Stored data
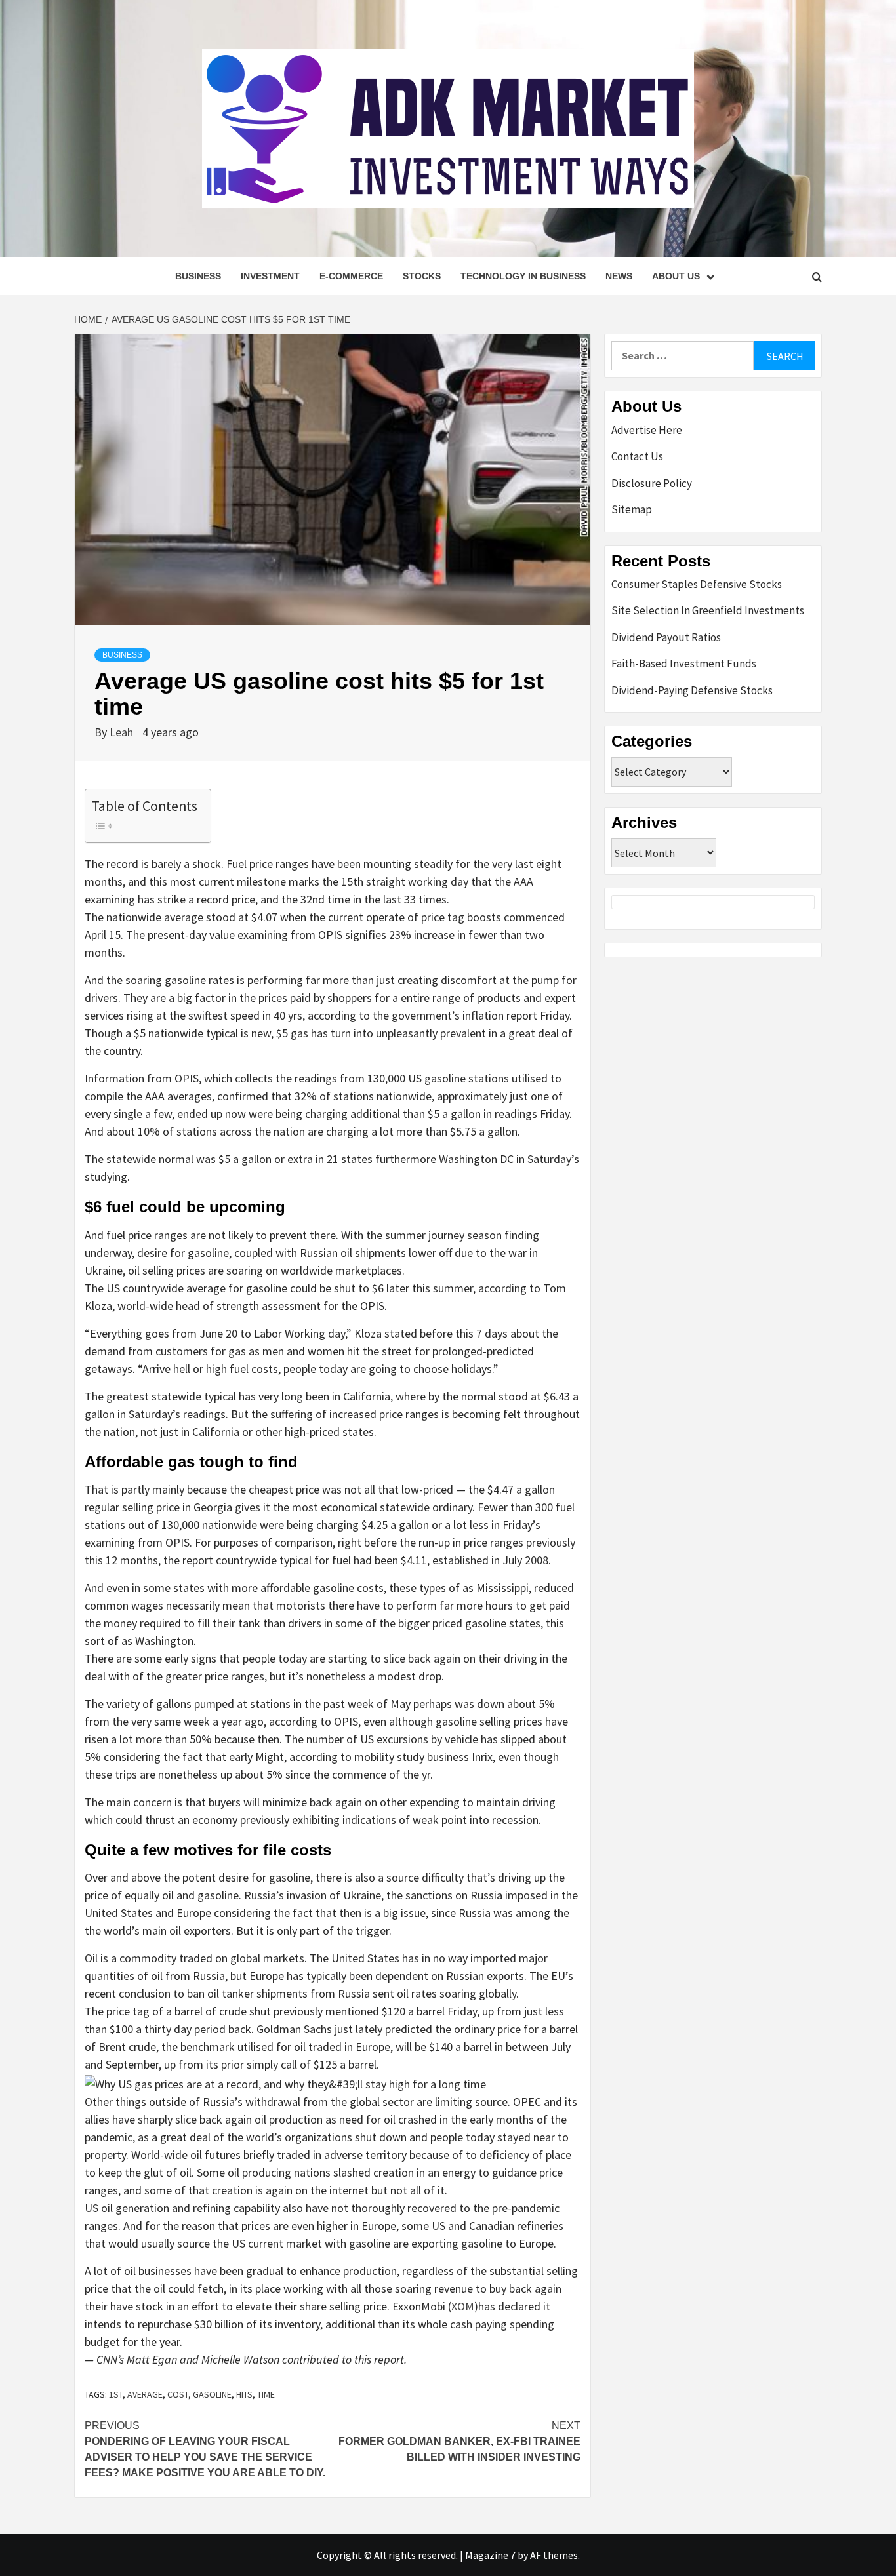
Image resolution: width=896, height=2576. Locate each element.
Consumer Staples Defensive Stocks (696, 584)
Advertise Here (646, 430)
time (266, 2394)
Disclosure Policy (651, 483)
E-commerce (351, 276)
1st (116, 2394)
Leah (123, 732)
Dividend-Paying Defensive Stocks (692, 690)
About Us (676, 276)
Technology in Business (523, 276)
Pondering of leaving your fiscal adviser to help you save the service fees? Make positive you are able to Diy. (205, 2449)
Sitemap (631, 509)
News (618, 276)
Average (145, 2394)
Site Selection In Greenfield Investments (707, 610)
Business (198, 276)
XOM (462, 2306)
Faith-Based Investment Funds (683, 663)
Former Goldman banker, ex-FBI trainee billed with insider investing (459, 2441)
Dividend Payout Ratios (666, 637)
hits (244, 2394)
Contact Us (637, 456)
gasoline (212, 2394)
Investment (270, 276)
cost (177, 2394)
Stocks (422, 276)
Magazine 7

Directions for this task
Repeat the records word for word and drop any pictures.

Your solution
Image resolution: width=896, height=2576. Locate each element.
Consumer Staples Defensive Stocks (696, 584)
Advertise Here (646, 430)
time (266, 2394)
Disclosure Policy (651, 483)
E-commerce (351, 276)
1st (116, 2394)
Leah (123, 732)
Dividend-Paying Defensive Stocks (692, 690)
About Us (676, 276)
Technology in Business (523, 276)
Pondering of leaving your fiscal adviser to help you save the service fees? Make positive you are able to Diy. (205, 2449)
Sitemap (631, 509)
News (618, 276)
Average (145, 2394)
Site Selection In Greenfield Investments (707, 610)
Business (198, 276)
XOM (462, 2306)
Faith-Based Investment Funds (683, 663)
Former Goldman banker, ex-FBI trainee billed with insider investing (459, 2441)
Dividend Payout Ratios (666, 637)
hits (244, 2394)
Contact Us (637, 456)
gasoline (212, 2394)
Investment (270, 276)
cost (177, 2394)
Stocks (422, 276)
Magazine 7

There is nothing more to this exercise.